Transcribe the material from its first line onward, ending with the line that contains "Восстановить утерянный код" and adding nothing beyond it.

[Material provided]
[Start of Attachment]
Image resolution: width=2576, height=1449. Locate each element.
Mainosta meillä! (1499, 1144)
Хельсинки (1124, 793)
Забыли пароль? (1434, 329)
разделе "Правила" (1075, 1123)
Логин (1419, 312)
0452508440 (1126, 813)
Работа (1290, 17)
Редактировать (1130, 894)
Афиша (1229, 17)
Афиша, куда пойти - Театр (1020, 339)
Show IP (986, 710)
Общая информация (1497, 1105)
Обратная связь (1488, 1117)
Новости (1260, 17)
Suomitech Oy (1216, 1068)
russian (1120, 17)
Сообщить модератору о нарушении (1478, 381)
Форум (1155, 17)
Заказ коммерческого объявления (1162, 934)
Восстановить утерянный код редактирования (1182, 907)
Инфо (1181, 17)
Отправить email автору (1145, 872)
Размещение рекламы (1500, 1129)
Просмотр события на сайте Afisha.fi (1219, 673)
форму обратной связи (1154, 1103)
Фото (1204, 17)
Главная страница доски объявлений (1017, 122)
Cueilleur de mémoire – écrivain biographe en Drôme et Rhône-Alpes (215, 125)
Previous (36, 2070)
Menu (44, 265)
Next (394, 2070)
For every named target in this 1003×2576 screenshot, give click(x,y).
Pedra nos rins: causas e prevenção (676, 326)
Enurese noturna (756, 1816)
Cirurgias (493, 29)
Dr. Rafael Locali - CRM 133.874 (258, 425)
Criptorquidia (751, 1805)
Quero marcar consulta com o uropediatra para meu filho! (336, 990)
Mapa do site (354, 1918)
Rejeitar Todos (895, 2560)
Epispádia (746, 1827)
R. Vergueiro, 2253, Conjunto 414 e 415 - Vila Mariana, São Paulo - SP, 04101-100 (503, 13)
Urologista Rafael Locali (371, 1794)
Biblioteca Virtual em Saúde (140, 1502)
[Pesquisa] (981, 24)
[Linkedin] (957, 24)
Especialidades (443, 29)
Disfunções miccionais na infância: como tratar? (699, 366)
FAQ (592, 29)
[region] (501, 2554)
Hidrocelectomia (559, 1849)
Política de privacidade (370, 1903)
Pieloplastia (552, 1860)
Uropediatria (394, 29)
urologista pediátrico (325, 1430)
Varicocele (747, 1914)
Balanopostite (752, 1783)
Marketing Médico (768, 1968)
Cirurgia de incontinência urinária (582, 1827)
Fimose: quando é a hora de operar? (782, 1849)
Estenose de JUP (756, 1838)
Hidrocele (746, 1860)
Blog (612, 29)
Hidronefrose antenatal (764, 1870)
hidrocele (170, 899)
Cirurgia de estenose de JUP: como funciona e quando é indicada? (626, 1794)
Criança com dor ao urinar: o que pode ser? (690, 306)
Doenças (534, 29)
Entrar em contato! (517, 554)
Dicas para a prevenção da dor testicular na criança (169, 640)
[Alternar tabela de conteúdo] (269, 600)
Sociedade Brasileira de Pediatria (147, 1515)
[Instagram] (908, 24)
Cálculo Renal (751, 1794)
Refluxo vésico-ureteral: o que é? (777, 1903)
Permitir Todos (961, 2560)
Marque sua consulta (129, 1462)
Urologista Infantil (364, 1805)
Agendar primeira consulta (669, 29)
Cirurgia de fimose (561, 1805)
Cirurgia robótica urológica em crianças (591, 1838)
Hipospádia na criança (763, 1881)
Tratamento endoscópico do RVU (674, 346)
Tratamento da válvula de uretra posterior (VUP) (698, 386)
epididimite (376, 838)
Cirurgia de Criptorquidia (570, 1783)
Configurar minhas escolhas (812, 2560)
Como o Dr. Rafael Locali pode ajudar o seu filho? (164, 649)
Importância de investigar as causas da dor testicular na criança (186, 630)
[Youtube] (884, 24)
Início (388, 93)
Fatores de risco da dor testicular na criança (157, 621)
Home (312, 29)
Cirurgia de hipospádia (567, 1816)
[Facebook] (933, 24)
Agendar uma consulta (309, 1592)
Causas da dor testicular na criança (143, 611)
[End of Attachment]
[Solution for this task]
Image resolution: width=2576, height=1449. Locate each element.
Mainosta meillä! (1499, 1144)
Хельсинки (1124, 793)
Забыли пароль? (1434, 329)
разделе "Правила" (1075, 1123)
Логин (1419, 312)
0452508440 (1126, 813)
Работа (1290, 17)
Редактировать (1130, 894)
Афиша (1229, 17)
Афиша, куда пойти - Театр (1020, 339)
Show IP (986, 710)
Общая информация (1497, 1105)
Обратная связь (1488, 1117)
Новости (1260, 17)
Suomitech Oy (1216, 1068)
russian (1120, 17)
Сообщить модератору о нарушении (1478, 381)
Форум (1155, 17)
Заказ коммерческого объявления (1162, 934)
Восстановить утерянный код редактирования (1182, 907)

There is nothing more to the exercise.